Este jardín es obra de alguien que, sirviéndose de envases de plástico de colores netos: amarillo, rojo, celeste, naranja, y sin conciencia de su arte (sin necesitar esa conciencia) recortó sencillas formas para crear una compleja y fantástica botánica de pétalos, estambres y corolas. Precisamente, para no crearla. Vi el jardín, tomé la foto, y a través de la foto vuelvo a ver el jardín en este instante, y me digo que la foto es verdadera, que es fiel a sí misma (las fotos, como los sueños, no mienten): nadie podría afirmar que esas flores son reales, pero tampoco nadie podría negar que las flores están allí, y que "representan" lo que son. Hay un singular paraíso en ese jardín, y también una dádiva. Releo a Herbert Marcuse: “…hoy podemos hacer del mundo un infierno y estamos, como ustedes saben, en el mejor camino para conseguirlo. Pero también podemos convertirlo en todo lo contrario…”.
La última palabra
Sin duda, tengo mucho para decir de Cuba. De aquellos con quienes conversé en el malecón, en un colectivo, en los bares, en las calles. De un maletero, del conductor de un taxi, de nuestro guía a Cienfuegos, Trinidad y Santa Clara, de los escritores que conocí y cuyos nombres no cito para no ofender su pudor y, quién sabe, merecer así su amistad. Podría escribir sobre la educación y el honor del pueblo cubano, sobre su honestidad y su integridad, sobre el prodigio de su música, su pintura y su literatura, y sobre todo, dedicar un párrafo a esa espontánea cordialidad que se les anticipa. Supongo que podría. Pero creo que lo haré mejor relatando una pequeña anécdota: recorríamos con Analía un barrio en La Habana —en esa última hora de la tarde en que las formas se disuelven. La exigua luz en las calles apenas permitía entrever las fachadas de los viejos edificios de puertas y ventanas abiertas, los semblantes de las personas sentadas en los umbrales, o atravesando a paso lento esa urdimbre de habitaciones, espiraladas escaleras, interminables pasillos, patios ciegos, pasadizos. Nos era imposible fijar la vista en algún sitio porque había que mirarlos a todos: a cada objeto, a cada persona. Hasta que unos metros delante nuestro, salió a la vereda (de un salto) un chiquito de no más de diez o doce años. Llevaba en equilibrio un plato con una porción de torta. Lo vimos golpear en la puerta lindera, y al ser atendido por una señora mayor, tras tenderle sonriente el plato, lo escuchamos decir en voz baja: “cortesía”. Se le notaba alegre, ligeramente exaltado, y era obvio que festejaba su cumpleaños, que convidaba con torta a su vecina, que creía en el valor y el sentido de ese acto.
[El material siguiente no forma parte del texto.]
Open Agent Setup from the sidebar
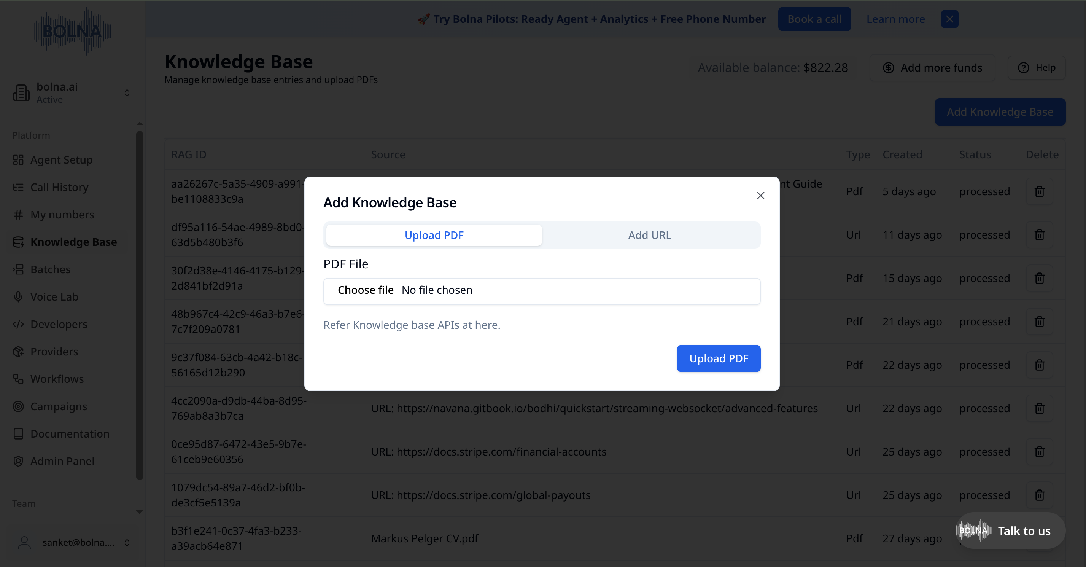Viewport: 1086px width, 567px height. pos(61,159)
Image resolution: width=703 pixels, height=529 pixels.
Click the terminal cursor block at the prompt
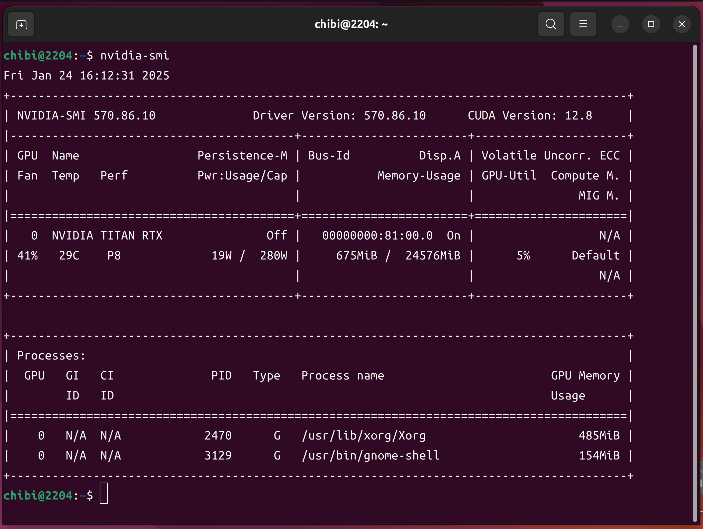pyautogui.click(x=104, y=493)
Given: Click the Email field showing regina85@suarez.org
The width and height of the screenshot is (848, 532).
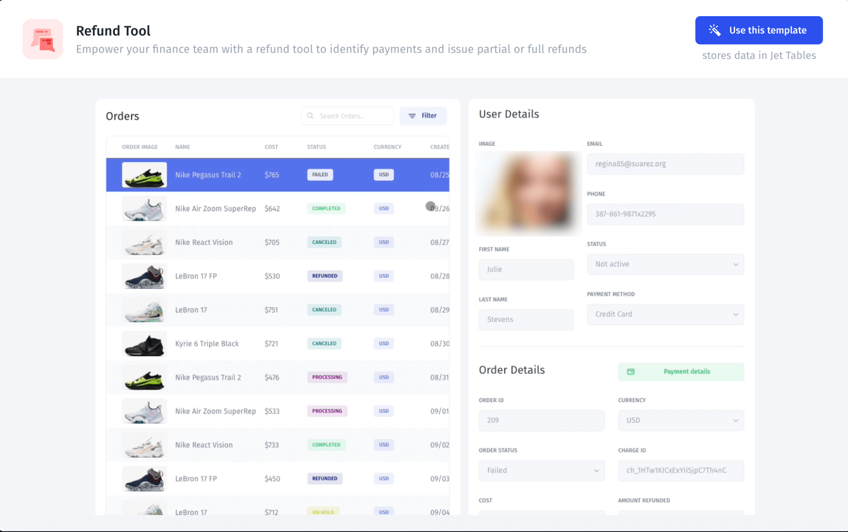Looking at the screenshot, I should [x=665, y=164].
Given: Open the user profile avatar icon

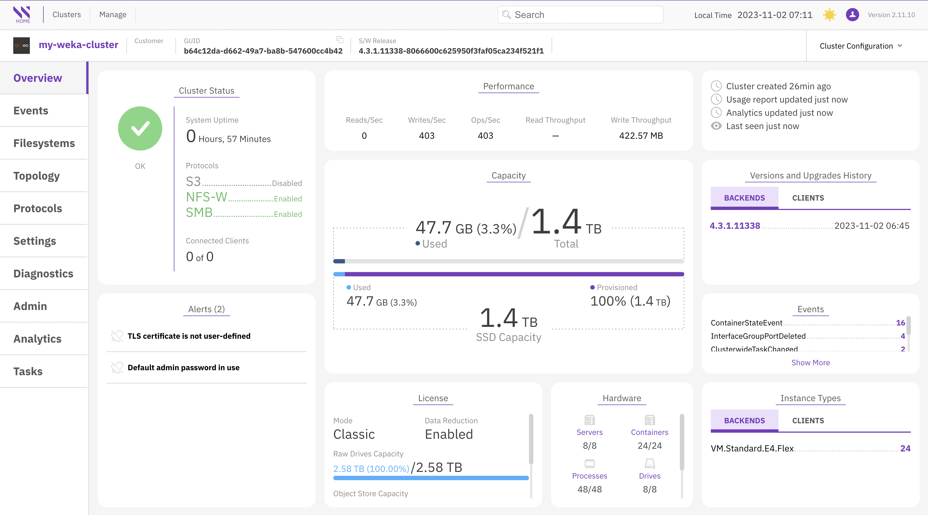Looking at the screenshot, I should pyautogui.click(x=852, y=15).
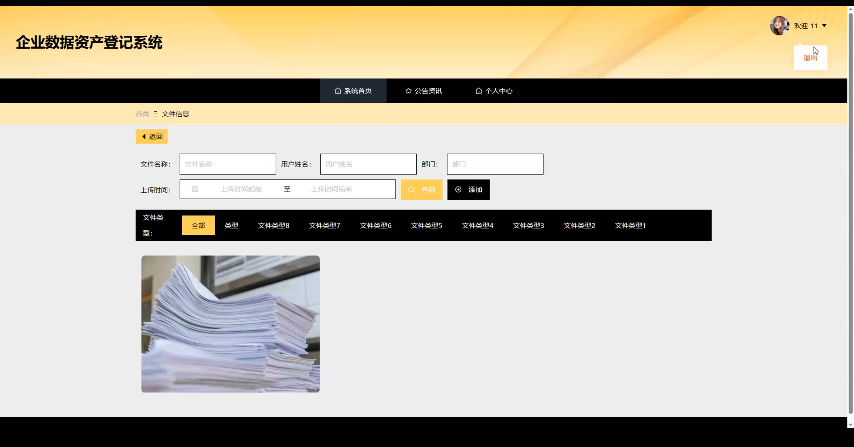Expand the 类型 filter selector
Viewport: 854px width, 447px height.
232,225
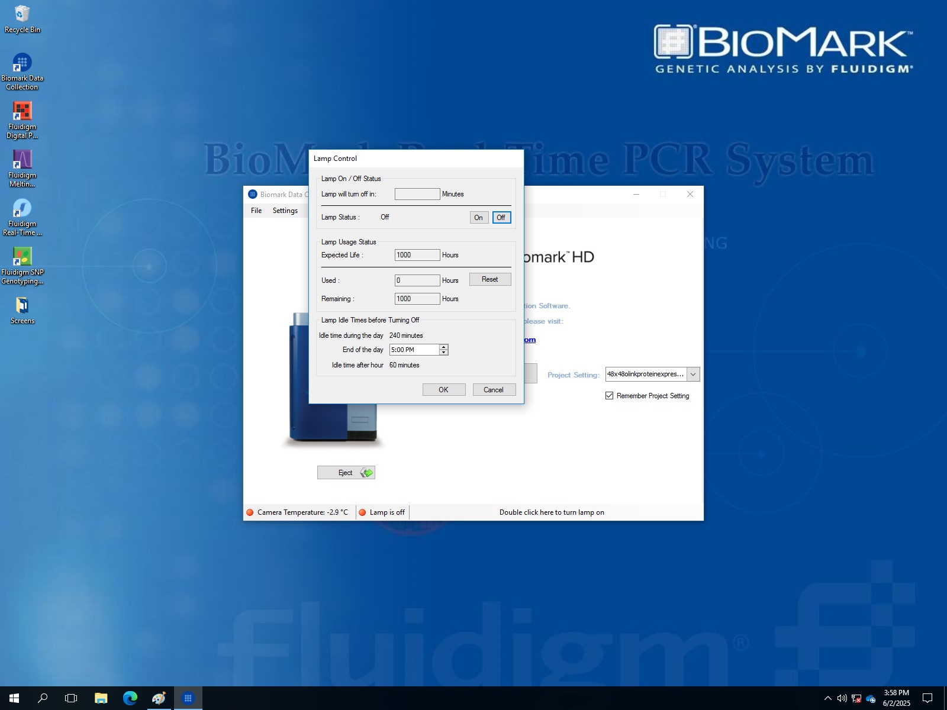Viewport: 947px width, 710px height.
Task: Increase End of the day time with stepper
Action: 443,347
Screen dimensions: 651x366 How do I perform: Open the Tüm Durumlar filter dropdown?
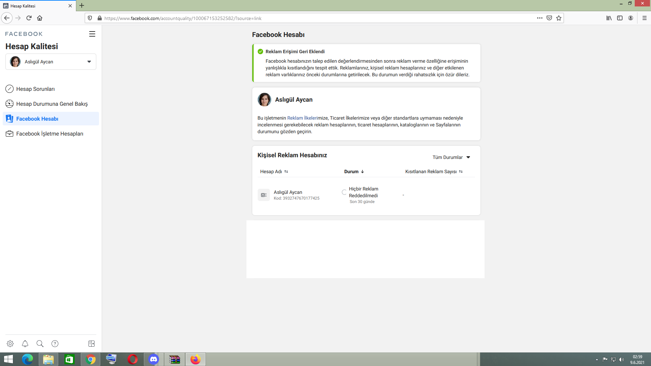pyautogui.click(x=451, y=157)
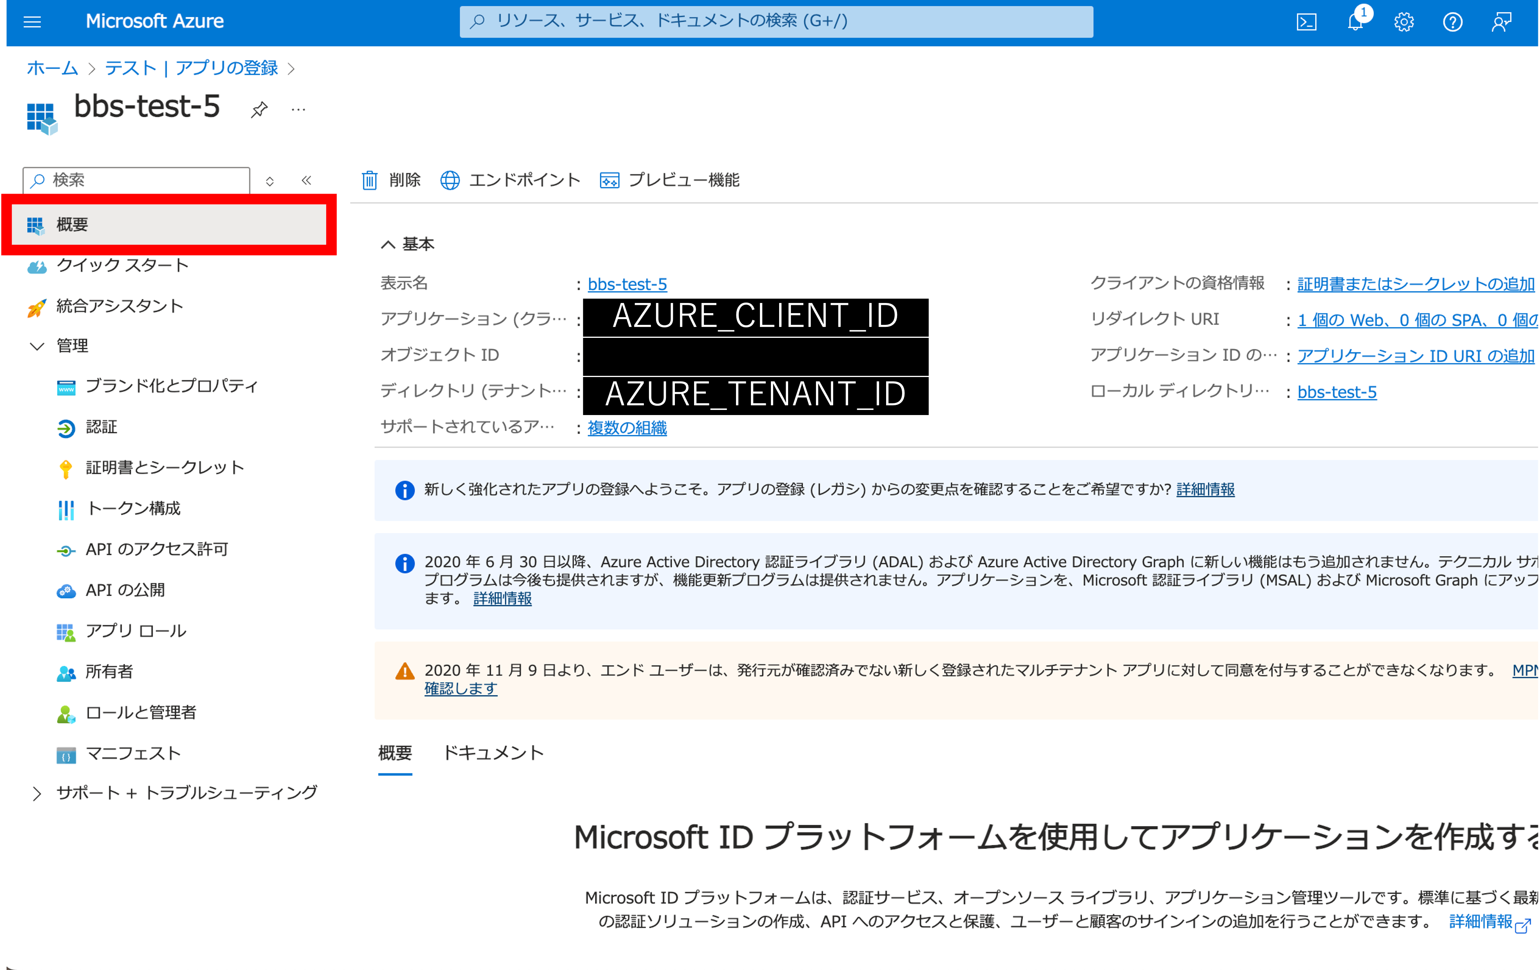This screenshot has height=970, width=1539.
Task: Open プレビュー機能 in the toolbar
Action: [669, 180]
Todo resultaba obvio, salvo aquella palabra que, al menos yo, tenía olvidada: “cortesía”. Los próximos minutos caminamos en silencio, sé que los dos evocando el sonido y la intención de esa palabra en la dulce voz de aquel chiquito.
Eso fue todo: la última palabra. Pronunciada en el musical idioma de la isla, la del Atlas y la de mi ilusorio mapa. Un país que profesa el sentido sagrado de la existencia, en el que pocas cosas son necesarias y esenciales, donde el trabajo y el conocimiento son herramientas de libertad, y la igualdad —ellos lo saben; intentemos saberlo— no es igualitarismo. Porque a cada instante, con solo estar allí, se nos aclara que antes que una idea y una lucha, la Revolución fue y será un sueño que Cuba sueña por nosotros.